Short task:
Rewrite everything from the start of the material down to the line containing "(146, 943)." as a numbered list, leaving out any blank lines.

Given data:

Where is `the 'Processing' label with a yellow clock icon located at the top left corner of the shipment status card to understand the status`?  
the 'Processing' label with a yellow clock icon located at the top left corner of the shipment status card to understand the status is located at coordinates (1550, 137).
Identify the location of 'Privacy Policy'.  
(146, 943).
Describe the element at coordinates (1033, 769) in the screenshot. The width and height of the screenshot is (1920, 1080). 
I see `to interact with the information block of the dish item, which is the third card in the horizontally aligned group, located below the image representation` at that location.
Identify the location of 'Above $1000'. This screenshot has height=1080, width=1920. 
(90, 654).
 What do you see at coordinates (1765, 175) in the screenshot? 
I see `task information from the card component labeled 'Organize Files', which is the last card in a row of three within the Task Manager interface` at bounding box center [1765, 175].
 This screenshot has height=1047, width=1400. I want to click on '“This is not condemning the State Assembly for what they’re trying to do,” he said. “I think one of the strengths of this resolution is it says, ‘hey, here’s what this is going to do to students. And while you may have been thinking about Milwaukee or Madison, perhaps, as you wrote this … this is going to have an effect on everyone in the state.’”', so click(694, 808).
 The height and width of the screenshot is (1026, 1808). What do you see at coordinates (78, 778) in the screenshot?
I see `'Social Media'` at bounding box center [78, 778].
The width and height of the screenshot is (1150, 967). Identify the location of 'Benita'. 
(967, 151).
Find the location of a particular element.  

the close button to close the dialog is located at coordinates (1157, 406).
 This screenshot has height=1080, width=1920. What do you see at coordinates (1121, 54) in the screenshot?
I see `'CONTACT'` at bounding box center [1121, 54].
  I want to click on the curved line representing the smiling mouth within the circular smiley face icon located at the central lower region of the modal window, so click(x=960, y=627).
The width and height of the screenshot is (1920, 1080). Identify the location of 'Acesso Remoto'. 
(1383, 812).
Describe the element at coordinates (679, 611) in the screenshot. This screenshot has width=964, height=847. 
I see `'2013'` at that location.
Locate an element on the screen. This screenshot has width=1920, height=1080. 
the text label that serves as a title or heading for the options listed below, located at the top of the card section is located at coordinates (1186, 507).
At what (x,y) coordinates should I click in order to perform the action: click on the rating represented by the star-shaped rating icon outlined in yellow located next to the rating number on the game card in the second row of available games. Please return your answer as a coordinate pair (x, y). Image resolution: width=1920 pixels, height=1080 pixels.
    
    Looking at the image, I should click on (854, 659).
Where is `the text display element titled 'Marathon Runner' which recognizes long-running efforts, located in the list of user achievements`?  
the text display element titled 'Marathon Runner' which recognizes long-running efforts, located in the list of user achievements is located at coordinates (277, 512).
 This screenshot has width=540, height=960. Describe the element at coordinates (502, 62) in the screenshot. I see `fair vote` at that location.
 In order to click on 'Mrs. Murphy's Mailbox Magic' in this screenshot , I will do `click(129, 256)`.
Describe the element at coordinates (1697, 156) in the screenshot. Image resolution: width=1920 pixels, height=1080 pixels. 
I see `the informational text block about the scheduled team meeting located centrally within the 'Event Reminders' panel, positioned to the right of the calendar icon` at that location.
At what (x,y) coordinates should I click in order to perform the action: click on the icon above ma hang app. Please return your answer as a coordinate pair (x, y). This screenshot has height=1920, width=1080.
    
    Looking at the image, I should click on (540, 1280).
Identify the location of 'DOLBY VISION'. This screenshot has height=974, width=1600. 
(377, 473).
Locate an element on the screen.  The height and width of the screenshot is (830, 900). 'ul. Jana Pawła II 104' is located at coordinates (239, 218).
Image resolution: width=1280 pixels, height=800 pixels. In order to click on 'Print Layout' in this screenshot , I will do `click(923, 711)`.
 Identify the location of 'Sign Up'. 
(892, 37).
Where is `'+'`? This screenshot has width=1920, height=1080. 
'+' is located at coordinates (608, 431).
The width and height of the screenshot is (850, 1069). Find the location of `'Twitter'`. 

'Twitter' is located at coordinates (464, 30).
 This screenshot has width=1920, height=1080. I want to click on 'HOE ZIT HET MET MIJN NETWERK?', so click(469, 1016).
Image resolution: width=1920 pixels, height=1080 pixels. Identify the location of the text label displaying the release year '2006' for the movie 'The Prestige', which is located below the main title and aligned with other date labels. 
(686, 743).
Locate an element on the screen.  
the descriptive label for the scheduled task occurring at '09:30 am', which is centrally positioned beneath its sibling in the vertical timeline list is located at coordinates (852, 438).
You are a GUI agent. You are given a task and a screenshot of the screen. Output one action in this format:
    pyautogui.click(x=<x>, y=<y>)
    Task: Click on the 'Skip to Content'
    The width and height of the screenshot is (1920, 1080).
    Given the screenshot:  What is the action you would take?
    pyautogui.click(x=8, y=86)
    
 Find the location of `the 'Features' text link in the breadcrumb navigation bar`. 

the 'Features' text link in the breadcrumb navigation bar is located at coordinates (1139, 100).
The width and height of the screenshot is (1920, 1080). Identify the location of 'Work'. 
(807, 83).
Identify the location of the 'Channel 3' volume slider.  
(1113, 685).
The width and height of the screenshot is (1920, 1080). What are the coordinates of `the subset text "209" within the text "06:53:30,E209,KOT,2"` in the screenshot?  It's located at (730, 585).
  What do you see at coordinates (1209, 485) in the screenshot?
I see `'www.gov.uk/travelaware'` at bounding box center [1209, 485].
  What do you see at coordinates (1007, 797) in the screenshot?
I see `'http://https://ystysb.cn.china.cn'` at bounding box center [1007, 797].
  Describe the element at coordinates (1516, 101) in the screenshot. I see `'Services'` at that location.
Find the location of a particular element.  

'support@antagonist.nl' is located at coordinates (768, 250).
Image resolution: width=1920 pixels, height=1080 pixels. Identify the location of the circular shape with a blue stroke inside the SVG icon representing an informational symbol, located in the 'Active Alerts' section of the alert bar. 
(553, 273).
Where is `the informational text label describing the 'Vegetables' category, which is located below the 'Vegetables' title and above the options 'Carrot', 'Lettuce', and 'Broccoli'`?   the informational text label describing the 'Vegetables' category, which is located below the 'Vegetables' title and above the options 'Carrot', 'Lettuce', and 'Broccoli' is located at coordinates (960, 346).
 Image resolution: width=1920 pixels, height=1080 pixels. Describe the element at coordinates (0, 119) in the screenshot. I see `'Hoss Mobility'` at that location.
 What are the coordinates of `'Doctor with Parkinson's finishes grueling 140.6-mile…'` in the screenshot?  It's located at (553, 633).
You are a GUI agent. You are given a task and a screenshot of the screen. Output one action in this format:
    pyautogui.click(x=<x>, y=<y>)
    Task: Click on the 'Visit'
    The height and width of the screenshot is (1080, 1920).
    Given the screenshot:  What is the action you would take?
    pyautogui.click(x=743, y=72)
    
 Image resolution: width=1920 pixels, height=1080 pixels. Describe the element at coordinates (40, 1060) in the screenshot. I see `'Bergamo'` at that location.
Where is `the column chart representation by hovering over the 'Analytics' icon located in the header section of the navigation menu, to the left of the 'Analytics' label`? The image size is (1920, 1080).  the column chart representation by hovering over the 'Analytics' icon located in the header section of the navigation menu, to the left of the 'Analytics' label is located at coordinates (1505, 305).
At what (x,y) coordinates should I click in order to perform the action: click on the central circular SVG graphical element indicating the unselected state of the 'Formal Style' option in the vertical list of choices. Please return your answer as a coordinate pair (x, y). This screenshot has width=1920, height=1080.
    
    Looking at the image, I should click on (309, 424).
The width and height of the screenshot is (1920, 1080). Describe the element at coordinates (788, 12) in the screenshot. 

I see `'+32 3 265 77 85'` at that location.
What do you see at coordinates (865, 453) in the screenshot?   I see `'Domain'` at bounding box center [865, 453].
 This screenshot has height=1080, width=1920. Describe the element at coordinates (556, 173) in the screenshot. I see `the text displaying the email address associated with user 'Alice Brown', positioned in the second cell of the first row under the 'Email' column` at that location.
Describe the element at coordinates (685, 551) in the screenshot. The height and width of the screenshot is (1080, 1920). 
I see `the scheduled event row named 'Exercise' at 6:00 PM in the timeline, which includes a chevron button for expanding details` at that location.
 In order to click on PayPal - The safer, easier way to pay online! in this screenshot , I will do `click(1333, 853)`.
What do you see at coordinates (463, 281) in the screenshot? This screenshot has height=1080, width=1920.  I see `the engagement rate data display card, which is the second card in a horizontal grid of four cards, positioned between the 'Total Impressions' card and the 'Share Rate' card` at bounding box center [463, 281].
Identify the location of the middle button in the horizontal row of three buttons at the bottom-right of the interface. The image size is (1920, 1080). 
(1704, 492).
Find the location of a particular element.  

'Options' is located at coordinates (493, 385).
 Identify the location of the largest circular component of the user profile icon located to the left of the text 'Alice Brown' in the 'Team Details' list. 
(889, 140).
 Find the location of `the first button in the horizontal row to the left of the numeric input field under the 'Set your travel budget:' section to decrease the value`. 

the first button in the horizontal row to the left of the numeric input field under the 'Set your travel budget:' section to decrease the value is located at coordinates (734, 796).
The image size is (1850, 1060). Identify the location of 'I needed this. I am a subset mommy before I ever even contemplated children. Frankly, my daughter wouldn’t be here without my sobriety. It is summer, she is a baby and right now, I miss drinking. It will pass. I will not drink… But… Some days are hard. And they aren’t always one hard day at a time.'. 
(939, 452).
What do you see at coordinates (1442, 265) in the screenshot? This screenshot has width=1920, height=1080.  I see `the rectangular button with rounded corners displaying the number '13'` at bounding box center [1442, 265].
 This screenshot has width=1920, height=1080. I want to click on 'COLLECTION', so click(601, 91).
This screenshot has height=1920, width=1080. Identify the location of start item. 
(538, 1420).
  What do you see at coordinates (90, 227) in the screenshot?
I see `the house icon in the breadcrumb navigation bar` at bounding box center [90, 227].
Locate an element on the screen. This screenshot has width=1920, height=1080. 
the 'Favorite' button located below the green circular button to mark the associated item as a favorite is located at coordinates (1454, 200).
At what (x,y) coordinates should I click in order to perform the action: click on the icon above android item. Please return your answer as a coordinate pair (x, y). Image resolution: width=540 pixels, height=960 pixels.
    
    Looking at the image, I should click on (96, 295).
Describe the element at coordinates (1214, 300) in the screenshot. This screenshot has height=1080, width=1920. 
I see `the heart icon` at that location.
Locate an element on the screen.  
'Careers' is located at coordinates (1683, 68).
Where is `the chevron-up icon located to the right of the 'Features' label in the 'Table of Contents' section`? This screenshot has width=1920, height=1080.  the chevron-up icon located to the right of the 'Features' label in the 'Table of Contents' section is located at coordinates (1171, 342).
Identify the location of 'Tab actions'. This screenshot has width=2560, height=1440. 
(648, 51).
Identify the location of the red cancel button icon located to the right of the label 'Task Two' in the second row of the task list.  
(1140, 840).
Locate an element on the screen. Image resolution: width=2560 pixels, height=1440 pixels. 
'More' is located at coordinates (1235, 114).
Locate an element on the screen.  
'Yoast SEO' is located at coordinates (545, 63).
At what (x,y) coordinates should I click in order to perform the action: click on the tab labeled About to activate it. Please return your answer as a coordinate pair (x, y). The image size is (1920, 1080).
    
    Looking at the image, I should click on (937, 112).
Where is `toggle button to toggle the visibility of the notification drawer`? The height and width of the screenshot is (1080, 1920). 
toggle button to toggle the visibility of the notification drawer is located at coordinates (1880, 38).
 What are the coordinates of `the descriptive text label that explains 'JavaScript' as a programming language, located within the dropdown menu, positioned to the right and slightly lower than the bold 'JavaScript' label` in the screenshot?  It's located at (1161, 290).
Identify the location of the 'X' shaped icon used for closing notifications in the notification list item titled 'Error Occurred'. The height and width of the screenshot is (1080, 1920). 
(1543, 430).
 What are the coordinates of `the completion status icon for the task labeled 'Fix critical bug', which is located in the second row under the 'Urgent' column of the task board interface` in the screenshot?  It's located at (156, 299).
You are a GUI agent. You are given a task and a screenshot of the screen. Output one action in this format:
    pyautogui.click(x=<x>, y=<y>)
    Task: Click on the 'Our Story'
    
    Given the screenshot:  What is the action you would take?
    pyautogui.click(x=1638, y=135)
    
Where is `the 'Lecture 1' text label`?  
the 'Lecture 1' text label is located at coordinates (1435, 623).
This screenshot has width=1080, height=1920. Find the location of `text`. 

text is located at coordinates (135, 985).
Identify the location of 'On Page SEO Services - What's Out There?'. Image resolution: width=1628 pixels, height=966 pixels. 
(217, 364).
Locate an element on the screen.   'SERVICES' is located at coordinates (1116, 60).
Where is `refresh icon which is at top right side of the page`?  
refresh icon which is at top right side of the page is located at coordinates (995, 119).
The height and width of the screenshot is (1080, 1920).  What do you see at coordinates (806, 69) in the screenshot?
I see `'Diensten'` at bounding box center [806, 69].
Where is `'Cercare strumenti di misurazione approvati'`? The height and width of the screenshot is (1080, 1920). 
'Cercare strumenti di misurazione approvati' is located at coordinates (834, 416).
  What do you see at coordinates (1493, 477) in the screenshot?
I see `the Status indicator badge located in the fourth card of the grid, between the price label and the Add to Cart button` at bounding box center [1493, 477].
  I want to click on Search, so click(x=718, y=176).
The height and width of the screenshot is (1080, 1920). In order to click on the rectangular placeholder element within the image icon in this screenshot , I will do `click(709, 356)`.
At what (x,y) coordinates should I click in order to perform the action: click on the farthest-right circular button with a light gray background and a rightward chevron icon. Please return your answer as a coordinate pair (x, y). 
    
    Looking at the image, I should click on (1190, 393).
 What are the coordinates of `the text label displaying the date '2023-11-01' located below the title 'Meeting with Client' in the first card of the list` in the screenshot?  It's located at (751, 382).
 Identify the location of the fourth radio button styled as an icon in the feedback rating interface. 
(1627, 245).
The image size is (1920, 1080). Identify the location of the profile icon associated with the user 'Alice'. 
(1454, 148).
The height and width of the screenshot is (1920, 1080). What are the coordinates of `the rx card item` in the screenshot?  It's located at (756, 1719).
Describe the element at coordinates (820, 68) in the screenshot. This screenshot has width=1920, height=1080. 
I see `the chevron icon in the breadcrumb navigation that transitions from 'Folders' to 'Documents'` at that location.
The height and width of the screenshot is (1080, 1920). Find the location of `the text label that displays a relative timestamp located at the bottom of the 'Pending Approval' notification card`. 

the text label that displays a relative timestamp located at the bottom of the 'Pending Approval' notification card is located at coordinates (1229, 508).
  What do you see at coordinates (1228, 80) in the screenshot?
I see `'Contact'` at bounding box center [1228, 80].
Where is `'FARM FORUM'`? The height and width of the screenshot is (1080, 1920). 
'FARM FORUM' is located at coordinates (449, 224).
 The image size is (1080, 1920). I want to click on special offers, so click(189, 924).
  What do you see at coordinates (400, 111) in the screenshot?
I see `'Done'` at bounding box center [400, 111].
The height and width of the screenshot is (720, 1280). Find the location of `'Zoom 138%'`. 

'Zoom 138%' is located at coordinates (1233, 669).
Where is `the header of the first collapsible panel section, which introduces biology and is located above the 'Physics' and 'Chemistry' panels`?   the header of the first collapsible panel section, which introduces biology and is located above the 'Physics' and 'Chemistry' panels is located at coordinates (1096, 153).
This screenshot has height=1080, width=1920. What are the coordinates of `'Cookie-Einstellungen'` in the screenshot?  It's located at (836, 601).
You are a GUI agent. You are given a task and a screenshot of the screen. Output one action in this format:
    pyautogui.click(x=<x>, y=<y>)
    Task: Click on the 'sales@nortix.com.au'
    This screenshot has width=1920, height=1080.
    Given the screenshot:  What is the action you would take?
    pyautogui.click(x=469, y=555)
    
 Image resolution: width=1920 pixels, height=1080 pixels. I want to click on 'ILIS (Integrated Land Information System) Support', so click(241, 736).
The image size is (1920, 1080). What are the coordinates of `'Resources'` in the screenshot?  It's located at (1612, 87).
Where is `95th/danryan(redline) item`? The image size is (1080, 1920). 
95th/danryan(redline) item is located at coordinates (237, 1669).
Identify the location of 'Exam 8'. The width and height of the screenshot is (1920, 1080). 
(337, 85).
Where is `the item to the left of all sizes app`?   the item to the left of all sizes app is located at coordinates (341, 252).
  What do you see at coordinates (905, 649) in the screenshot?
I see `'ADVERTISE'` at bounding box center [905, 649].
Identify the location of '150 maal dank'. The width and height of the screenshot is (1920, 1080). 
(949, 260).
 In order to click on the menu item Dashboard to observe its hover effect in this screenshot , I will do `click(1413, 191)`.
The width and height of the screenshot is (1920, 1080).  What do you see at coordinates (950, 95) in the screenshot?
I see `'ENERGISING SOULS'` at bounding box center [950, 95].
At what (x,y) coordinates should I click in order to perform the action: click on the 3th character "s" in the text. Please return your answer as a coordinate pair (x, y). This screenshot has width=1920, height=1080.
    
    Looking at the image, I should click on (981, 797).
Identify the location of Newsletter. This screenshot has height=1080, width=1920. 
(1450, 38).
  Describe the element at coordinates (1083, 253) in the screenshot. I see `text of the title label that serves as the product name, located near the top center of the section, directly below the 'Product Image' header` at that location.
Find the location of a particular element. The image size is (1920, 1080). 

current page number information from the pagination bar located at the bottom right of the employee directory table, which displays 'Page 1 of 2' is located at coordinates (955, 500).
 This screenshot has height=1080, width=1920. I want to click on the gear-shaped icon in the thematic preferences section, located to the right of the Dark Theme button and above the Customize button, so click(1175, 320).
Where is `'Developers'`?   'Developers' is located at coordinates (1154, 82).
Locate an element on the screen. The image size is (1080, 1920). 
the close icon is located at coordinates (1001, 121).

Exercise solution:
1. Where is `the 'Processing' label with a yellow clock icon located at the top left corner of the shipment status card to understand the status`?  
2. the 'Processing' label with a yellow clock icon located at the top left corner of the shipment status card to understand the status is located at coordinates (1550, 137).
3. Identify the location of 'Privacy Policy'.  
4. (146, 943).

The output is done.